Aufgabenstellung -
Formuliere die folgenden Daten neu, wobei „navbar“ durch „menu bar“ ersetzt wird und alles Übrige unverändert bleibt. Bilder sind in der Antwort wegzulassen.

===

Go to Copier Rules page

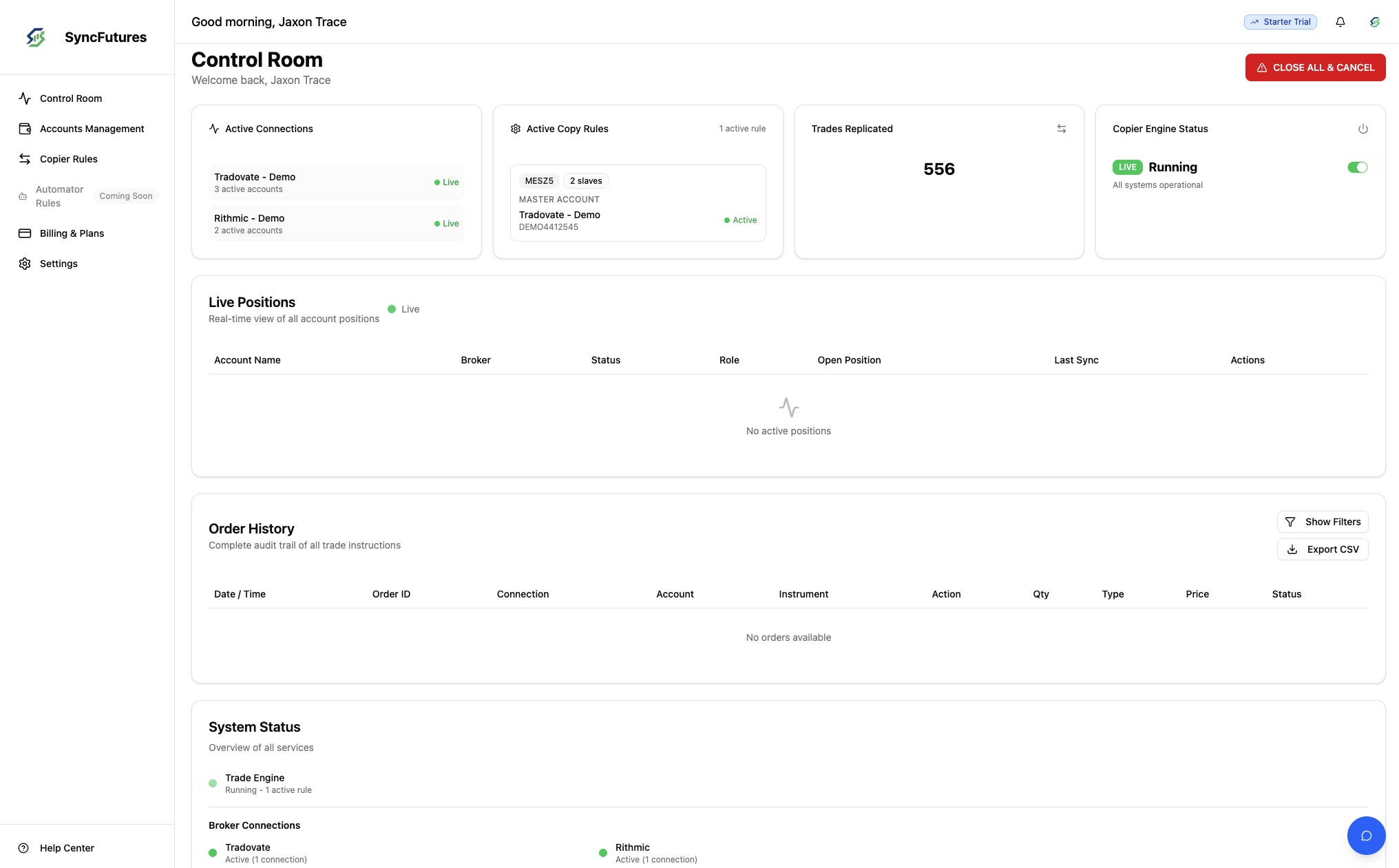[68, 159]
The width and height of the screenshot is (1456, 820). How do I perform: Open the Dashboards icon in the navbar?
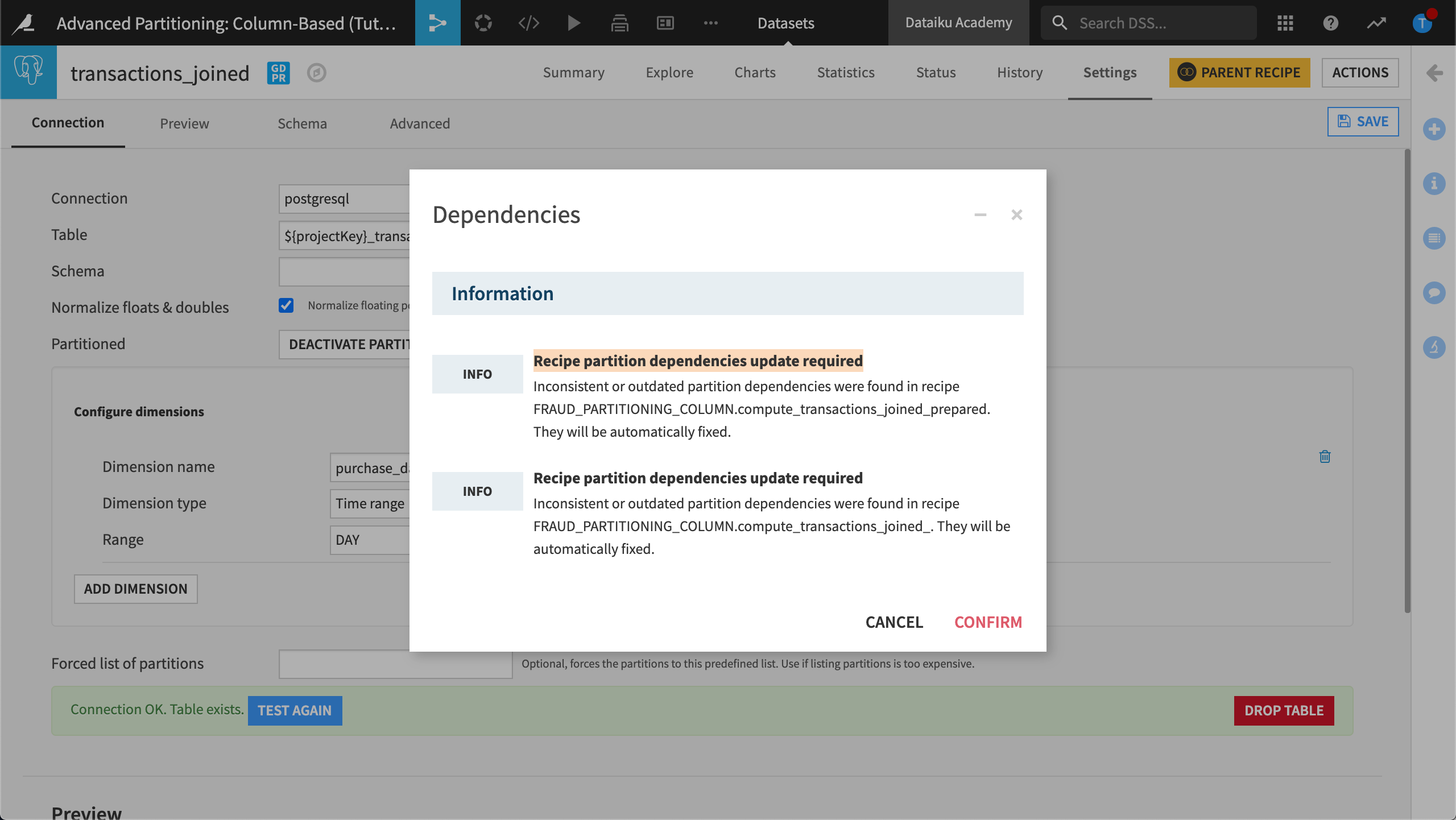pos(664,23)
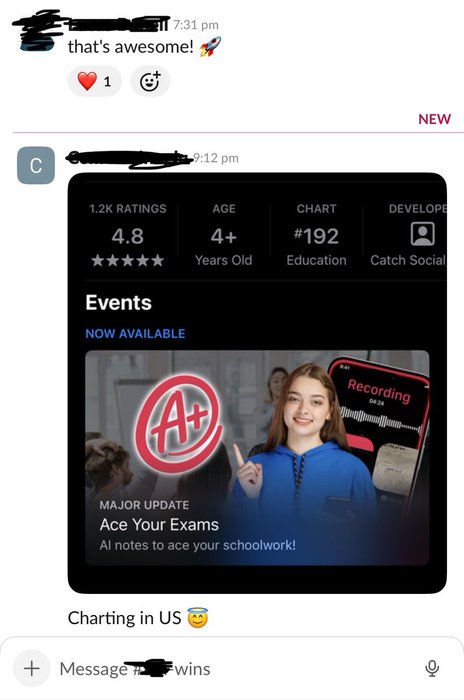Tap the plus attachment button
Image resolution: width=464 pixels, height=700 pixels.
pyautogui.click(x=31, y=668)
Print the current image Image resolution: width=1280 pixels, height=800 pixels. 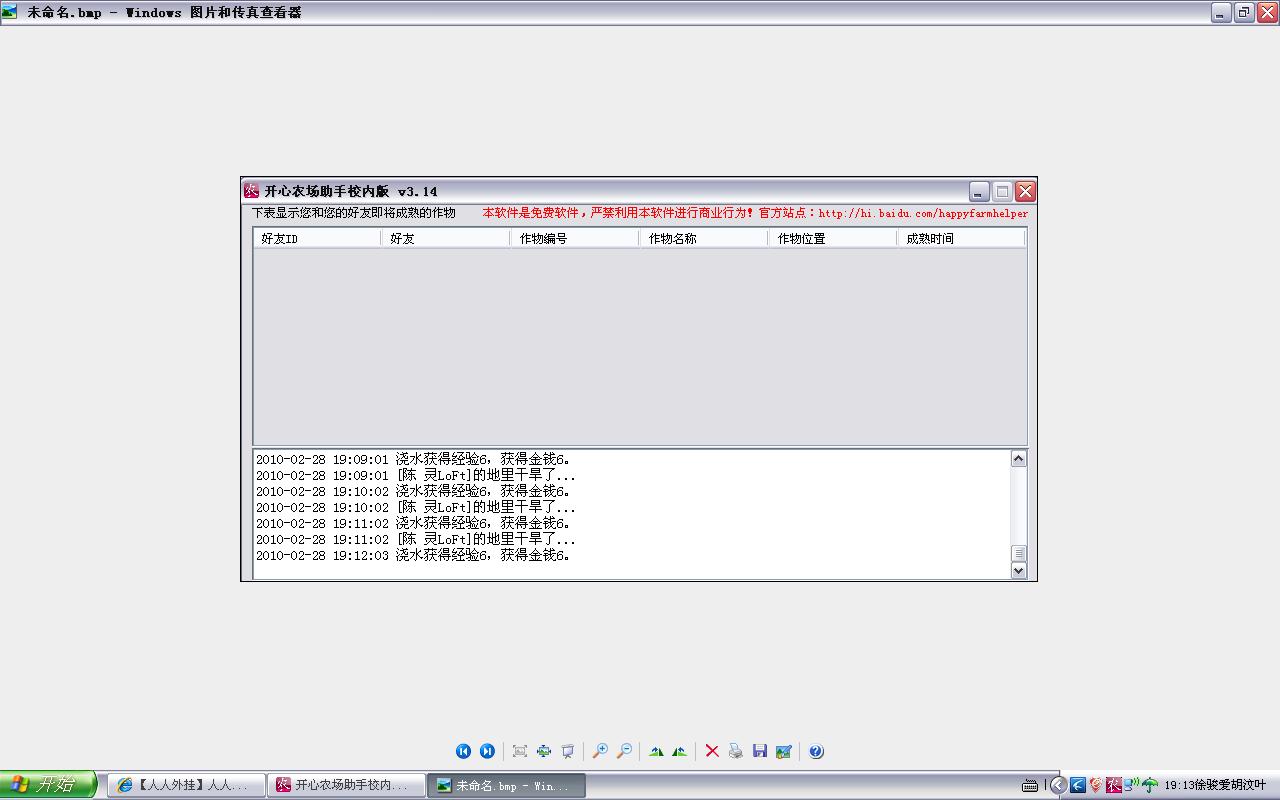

===

Lösung der Aufgabe -
Go to Copier Rules page

[68, 159]
The width and height of the screenshot is (1456, 820). How do I perform: Open the Dashboards icon in the menu bar?
pos(664,23)
Tap the plus attachment button
Image resolution: width=464 pixels, height=700 pixels.
pyautogui.click(x=31, y=668)
Print the current image Image resolution: width=1280 pixels, height=800 pixels. 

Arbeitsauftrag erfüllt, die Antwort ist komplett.